| Covariance | Correlation | R2 |
|---|---|---|
| −71.0000 | −0.8915 | 0.7949 |
6 Regression I
Measures of association are essential tools in business statistics for analyzing relationships between variables. They help determine whether changes in one variable are linked to changes in another, providing valuable insights into patterns and dependencies. Understanding these relationships is critical for making informed decisions. By quantifying the strength and direction of associations, businesses can better interpret data, optimize strategies, and drive meaningful outcomes. Below we study important measures of association.
6.1 The Covariance
The covariance is a measure that determines the direction of the relationship between two variables. It is calculated by:
THE COVARIANCE \[s_{xy}=\frac{\sum(x_i-\bar{x})(y_i-\bar{y})}{n-1}\] where \(x_i\) and \(y_i\) are observations, \(\bar{x}\) and \(\bar{y}\) are the sample means, and \(n\) is the sample size.
| \(s_{xy} > 0\) | \(s_{xy} = 0\) | \(s_{xy} < 0\) |
|---|---|---|
| Direct relationship | No relationship | Inverse relationship |
Example: Let’s consider the following data that captures the price of stocks (SPY) and bonds (BND):
| Period | SPY | BND |
|---|---|---|
| 1 | 87 | 316 |
| 2 | 86 | 380 |
| 3 | 84 | 416 |
| 4 | 85 | 430 |
| 5 | 83 | 440 |
The idea behind calculating a covariance is to determine whether there is a relationship between the two variables. We start by finding the deviations from the mean for both SPY and BND:
| Period | SPY | BND | \(SPY - \bar{SPY}\) | \(BND - \bar{BND}\) | Product |
|---|---|---|---|---|---|
| 1 | 87 | 316 | \(2\) | \(-80\) | \(-160\) |
| 2 | 86 | 380 | \(1\) | \(-16\) | \(-16\) |
| 3 | 84 | 416 | \(-1\) | \(20\) | \(-20\) |
| 4 | 85 | 430 | \(0\) | \(34\) | \(0\) |
| 5 | 83 | 440 | \(-2\) | \(44\) | \(-88\) |
The covariance is the average of the products column using \(n-1\):
\[s_{xy} = \frac{-160 + (-16) + (-20) + 0 + (-88)}{5-1} = \frac{-284}{4} = -71\]
Since \(s_{xy} < 0\) there is an inverse relationship between SPY and BND. Intuitively, the covariance checks whether on average the products of the deviations from the mean is positive or negative. Whenever \(x\) lies below its mean and \(y\) lies above its mean, the product is negative — and vice versa — reflecting the inverse relationship between the two variables.
6.2 The Correlation
The correlation measures the strength of the linear relationship between two variables. It is calculated by:
THE CORRELATION COEFFICIENT \[r = \frac{s_{xy}}{s_x \cdot s_y}\] where \(s_{xy}\) is the covariance, \(s_x\) is the standard deviation of \(x\), and \(s_y\) is the standard deviation of \(y\).

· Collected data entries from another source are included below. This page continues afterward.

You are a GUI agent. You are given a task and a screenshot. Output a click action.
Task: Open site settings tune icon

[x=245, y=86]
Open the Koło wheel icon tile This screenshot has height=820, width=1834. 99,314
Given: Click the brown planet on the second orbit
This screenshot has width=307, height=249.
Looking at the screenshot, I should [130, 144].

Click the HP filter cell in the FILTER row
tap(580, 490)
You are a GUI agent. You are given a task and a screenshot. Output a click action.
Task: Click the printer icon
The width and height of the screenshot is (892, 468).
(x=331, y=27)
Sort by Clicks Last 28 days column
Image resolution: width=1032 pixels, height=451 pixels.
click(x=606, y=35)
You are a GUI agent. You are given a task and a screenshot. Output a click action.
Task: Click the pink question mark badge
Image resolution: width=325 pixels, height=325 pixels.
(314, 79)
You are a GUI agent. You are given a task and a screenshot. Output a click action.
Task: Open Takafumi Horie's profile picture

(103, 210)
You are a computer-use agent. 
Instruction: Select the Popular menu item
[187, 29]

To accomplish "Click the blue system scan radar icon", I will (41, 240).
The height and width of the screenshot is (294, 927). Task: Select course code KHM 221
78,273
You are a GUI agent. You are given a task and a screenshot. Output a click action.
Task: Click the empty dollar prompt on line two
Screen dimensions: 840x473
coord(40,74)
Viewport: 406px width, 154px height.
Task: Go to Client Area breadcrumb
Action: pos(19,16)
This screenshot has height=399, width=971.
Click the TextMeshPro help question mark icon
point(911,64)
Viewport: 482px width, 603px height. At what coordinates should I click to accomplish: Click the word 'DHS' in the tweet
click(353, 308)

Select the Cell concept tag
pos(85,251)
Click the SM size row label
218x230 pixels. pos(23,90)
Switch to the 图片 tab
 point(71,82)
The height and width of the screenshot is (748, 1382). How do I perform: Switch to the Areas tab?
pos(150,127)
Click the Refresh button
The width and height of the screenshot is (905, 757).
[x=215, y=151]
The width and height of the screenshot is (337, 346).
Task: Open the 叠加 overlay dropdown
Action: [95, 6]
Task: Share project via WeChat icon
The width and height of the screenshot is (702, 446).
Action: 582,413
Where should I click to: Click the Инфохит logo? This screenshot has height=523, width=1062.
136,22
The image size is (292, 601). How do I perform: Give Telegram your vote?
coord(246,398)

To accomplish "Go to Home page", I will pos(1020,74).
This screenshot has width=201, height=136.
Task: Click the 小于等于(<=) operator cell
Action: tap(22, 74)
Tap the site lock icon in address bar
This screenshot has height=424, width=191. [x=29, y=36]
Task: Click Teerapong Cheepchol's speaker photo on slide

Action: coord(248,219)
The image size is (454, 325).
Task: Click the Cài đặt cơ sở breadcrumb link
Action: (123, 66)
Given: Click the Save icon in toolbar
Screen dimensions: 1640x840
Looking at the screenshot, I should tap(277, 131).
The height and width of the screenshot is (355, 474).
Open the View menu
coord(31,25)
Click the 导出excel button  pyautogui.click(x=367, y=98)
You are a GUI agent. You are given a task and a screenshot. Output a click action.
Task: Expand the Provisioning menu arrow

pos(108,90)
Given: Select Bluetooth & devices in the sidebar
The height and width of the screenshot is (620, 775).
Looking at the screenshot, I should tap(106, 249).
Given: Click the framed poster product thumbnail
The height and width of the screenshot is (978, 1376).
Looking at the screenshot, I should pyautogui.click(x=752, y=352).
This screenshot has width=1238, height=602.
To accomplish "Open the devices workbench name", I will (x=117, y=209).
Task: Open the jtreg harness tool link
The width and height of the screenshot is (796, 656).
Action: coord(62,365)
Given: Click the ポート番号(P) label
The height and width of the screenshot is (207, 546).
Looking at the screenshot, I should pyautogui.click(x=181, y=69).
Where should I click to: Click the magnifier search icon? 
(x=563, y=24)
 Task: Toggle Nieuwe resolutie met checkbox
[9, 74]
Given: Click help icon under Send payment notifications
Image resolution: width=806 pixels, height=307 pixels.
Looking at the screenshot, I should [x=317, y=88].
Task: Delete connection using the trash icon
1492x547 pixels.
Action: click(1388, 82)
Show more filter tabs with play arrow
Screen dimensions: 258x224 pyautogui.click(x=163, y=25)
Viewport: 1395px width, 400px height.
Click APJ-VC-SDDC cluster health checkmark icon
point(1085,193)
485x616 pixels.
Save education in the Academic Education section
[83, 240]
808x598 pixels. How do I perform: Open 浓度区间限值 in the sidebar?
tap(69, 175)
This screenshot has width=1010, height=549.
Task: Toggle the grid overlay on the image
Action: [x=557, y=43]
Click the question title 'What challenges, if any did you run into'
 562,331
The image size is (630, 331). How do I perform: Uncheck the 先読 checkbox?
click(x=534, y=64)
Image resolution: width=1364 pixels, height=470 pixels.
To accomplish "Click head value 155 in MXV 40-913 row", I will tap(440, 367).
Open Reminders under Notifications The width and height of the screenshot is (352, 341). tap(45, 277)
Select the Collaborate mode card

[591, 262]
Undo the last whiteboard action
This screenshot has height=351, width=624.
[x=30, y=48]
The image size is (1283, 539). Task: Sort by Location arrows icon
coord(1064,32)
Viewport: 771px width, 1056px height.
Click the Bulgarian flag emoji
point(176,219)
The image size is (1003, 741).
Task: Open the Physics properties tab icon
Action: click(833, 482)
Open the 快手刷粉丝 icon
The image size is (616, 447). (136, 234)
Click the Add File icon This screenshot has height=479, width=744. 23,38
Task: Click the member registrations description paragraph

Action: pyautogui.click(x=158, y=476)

The correlation coefficient lies between \([-1, 1]\):
| \(r = -1\) | \(-1 < r < 0\) | \(r = 0\) | \(0 < r < 1\) | \(r = 1\) |
|---|---|---|---|---|
| Perfect inverse | Inverse | No relationship | Direct | Perfect direct |
The strength of the relationship is determined by the absolute value of \(r\). Values close to \(1\) indicate a strong relationship, values close to \(0\) indicate a weak relationship.
Example: Consider the SPY and BND data. The standard deviation of SPY is \(s_{SPY} = 1.58\) and that of BND is \(s_{BND} = 50.37\). Substituting into the correlation formula:
\[r = \frac{-71}{1.58 \times 50.37} = -0.89\]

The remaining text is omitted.